Market leader MTN Ghana reported spending a whopping GHS86 million plus on power and diesel in 2014. They noted that over GHS25 million of that money was expenses they did not budget for. In terms of the breakdown, MTN Ghana CEO, Serame Taukobong said they had budgeted a little over GHC35 million for electricity for the year, but spent over GHC51 million. And the budget for fuel was GHC25.6 million but they spent more than GHC35 million due to Dumsor. The CEO said they bought not less than two million liters of fuel in every month of year 2014.
Glo is reporting some additional 28% expenses on diesel to power generators in times of Dumsor. Head of Business for Glo Ghana Akeem Kazeem also said the company imported large consignments of generators to power their cell sites because even though electricity tariffs went up by 100% in 2014, power supply was cut by half so they had to depend heavily on generators.
Vodafone said they spent something in the region of GHS50 million plus on electricity and fuel in 2014. In fact a Vodafone official recently said at a forum to discuss security at cell sites that the company now depends on generator sets as their primary source of power because electricity supply from the national grid has rather become the back up by virtue of its erratic nature. That is how bad the situation has become.
Tigo said they have not been able to tease out power and fuel cost from their total operational cost but there is no doubt in their minds that in 2014, Dumsor shot operational cost up by a higher margin than usual.
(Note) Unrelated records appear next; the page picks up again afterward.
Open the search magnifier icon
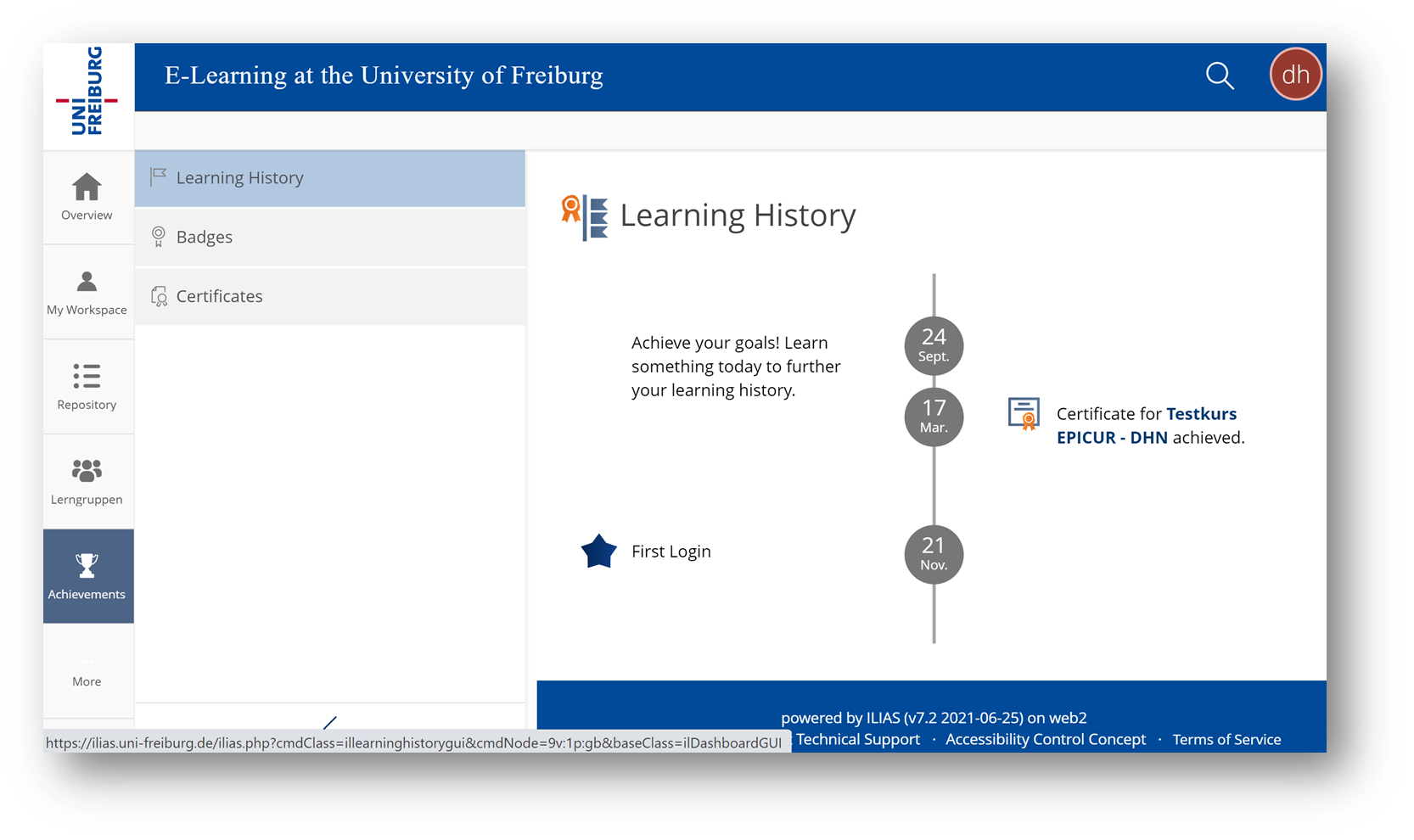 [1220, 76]
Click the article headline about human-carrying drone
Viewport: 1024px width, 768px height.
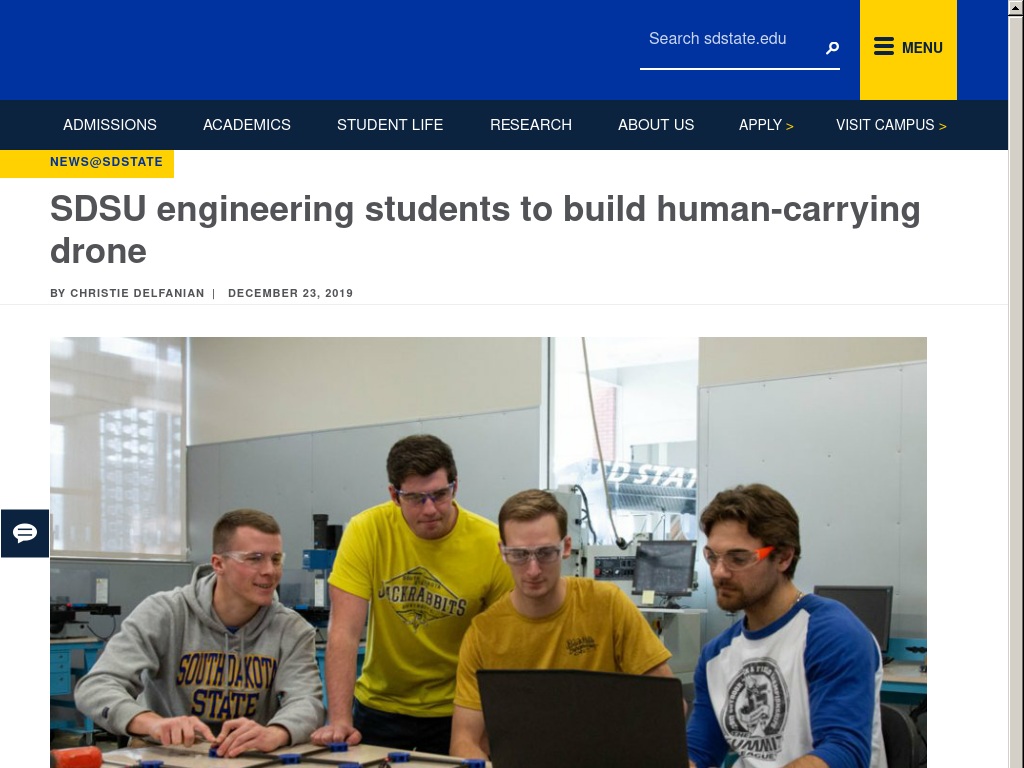(x=485, y=230)
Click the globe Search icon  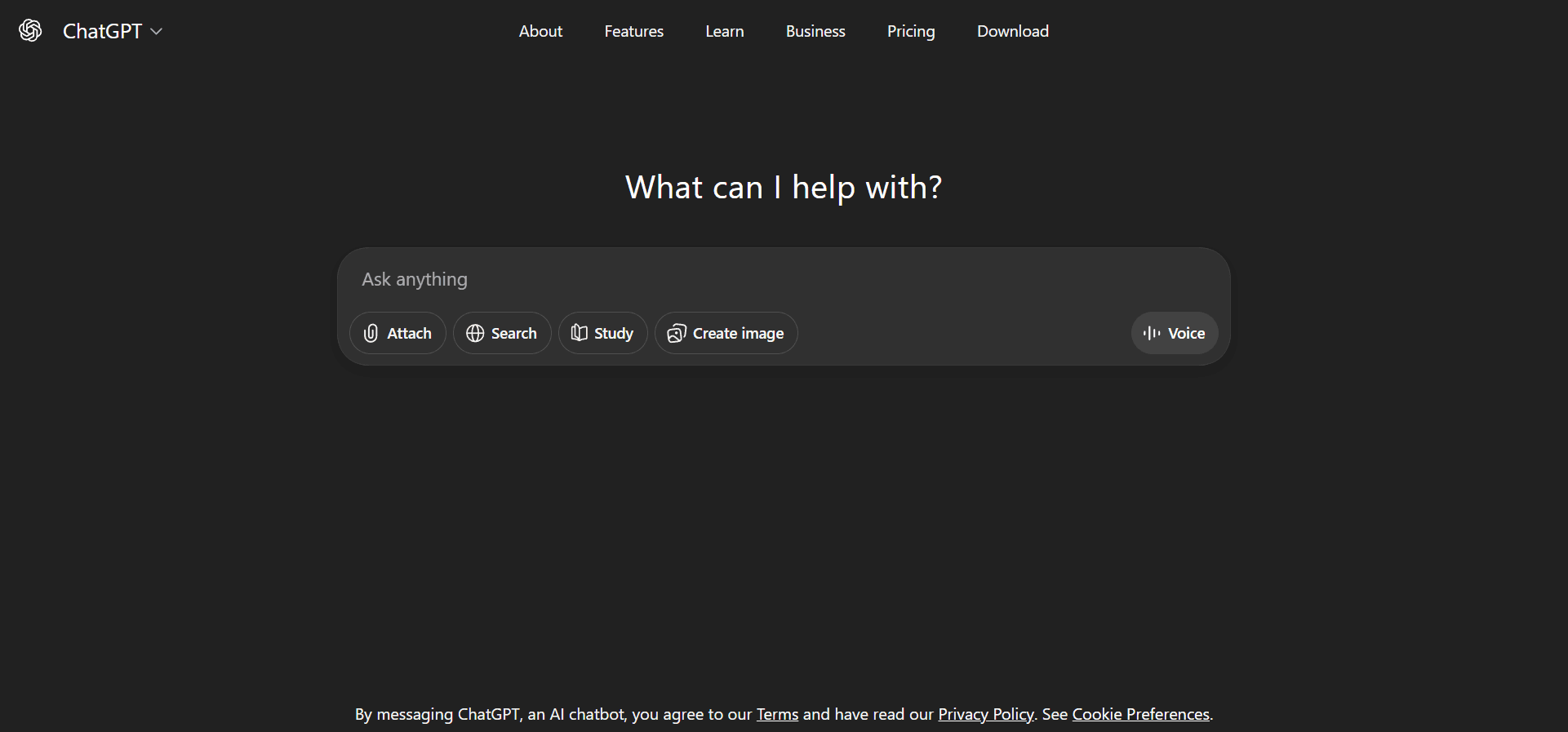pyautogui.click(x=475, y=333)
And their operational cost continues to soar as the Dumsor problem has not gotten any better this year,
Airtel also said the figures were not readily available but Dumsor is indeed hitting them hard like it is every other business in the country.
Fuel and battery theft
Meanwhile, it would appear the telcos suffered a triple blow because of Dumsor; the first two being the cost of power going up as supply remain erratic, and their spending on fuel going up as a result. The third blow was the numerous incidents of battery and fuel theft at their cell sites. Apparently, some unscrupulous Ghanaians found fuel and batteries at the telcos cell sites easy to steal for their personal use and or for sale to people who need shortcut and cheaper alternatives to Dumsor.
MTN reported a whopping 2,897 battery thefts in 2014. The highest number of thefts in one month was 562 in June, and the lowest was 14 in December. The other telcos have also had their own share of battery and fuel theft at their respective cell sites nationwide.
So, while the telcos are spending heavily to keep power supply to their infrastructure constant in order to sustain service to the public in the midst of Dumsor, some anti-social characters have also made it their business to shortchange phone users and give telcos the bad reputation that comes with Dumsor-related service interruptions.
As the Glo Ghana boss said, electricity tariffs went up by 100% in 2014 but power supply was halved. But telecom tariffs remained and still remains, relatively very low. In fact default telecom tariffs in Ghana is one of the lowest in the world and competition among eight players (including two LTE players) is even pushing prices further down in the form of bundles.
Meanwhile, telcos import almost every implement they use in providing services. They pay dollars for those implements. The Ghana cedi suffered the greatest fall to the dollar in 2014, so that also added to the cost burden on telcos. But because of competition they are unable to increase tariffs to levels that will make business sense. Some telcos have said their cost is now above their earnings, so some of them are seeking regulatory intervention in the form of a 4Gp fixed minimum on-net rate to help them compete and secure some revenue.